In case of antibiotic use, percentage intracellular organisms (ICO, ≥2%) will still be a reliable diagnostic tool for diagnosis of VAP [2]. The number of VAPs diagnosed using ICO percentage and negative quantitative culture was 16 of 97 cases (17%). Since standard practice at our intensive care unit (ICU) is to start antibiotics after performance of BAL, this suggests that no VAPs were misdiagnosed due to prior antibiotic use. The final diagnosis in nonconfirmed VAP patients could not be retrospectively established in all cases, but varied from acute respiratory distress syndrome (ARDS) to Pneumocystis pneumonia (PCP).

Finally, we were not aware of the fact that the assay was recalled by R&D Systems, a fact for which we apologise. However, the assay was recalled because the kit had a bias towards detection of recombinant TREM-1, thereby underestimating natural TREM-1 levels. Since the recombinant TREM-1 was only used to determine the standard concentrations and was not used in the actual assay, the underestimation occurred in samples of both VAP and non-VAP patients. Moreover, differences in outcome between studies on the diagnostic value of sTREM-1 may be readily explained by factors other than the assay itself, as stated in Table 2 of our paper [1]. Three studies [35] indicated that sTREM-1 levels in BAL had potential for the diagnosis of VAP [using immunoblot or DuoSet enzyme-linked immunosorbent assay (ELISA, R&D Systems)], and three studies [1, 6, 7] suggested that sTREM-1 levels in BAL fluid may not be helpful in diagnosing VAP (using DuoSet or Quantikine ELISA, R&D Systems). Additionally, the number of cases, the general everyday ICU setting, and the correction for dilution of BAL and type of BAL may have had a role in the difference in outcome of the studies.

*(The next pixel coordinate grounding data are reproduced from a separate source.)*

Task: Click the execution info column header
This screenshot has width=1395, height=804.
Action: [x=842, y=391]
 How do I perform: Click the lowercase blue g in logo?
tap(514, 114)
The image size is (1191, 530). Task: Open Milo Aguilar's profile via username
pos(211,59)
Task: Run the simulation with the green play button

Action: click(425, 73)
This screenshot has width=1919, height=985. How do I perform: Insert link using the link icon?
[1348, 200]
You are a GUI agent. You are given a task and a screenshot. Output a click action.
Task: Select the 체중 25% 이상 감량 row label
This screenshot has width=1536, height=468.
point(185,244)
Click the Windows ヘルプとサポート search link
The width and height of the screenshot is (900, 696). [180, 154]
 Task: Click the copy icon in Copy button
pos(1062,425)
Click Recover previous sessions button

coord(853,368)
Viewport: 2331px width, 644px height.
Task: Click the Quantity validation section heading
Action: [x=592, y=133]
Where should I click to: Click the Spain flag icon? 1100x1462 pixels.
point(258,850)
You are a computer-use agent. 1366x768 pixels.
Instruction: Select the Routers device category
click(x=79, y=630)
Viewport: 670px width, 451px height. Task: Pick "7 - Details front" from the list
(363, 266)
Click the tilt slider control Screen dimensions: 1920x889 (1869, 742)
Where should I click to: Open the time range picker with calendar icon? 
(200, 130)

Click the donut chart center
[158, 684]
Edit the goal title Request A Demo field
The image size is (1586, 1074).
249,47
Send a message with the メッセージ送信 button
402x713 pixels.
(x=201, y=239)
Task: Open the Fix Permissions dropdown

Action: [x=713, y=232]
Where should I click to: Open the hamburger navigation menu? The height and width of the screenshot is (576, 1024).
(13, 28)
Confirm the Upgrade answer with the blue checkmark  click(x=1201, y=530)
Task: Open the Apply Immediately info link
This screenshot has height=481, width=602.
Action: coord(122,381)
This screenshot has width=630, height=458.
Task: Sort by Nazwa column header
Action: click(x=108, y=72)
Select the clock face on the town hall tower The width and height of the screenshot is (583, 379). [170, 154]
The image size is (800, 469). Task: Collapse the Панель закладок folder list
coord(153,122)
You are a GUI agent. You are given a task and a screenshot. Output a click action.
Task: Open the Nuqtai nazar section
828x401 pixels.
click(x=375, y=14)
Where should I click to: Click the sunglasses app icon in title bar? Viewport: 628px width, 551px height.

In conclusion, in our opinion, this study (despite its limitations) contributes to the debate about the value of sTREM-1 as a diagnostic marker for VAP because the study was performed in a large general ICU population. This is the population in which sTREM-1 should be used and in which sTREM-1 levels may not be helpful for clinicians to establish the diagnosis of VAP.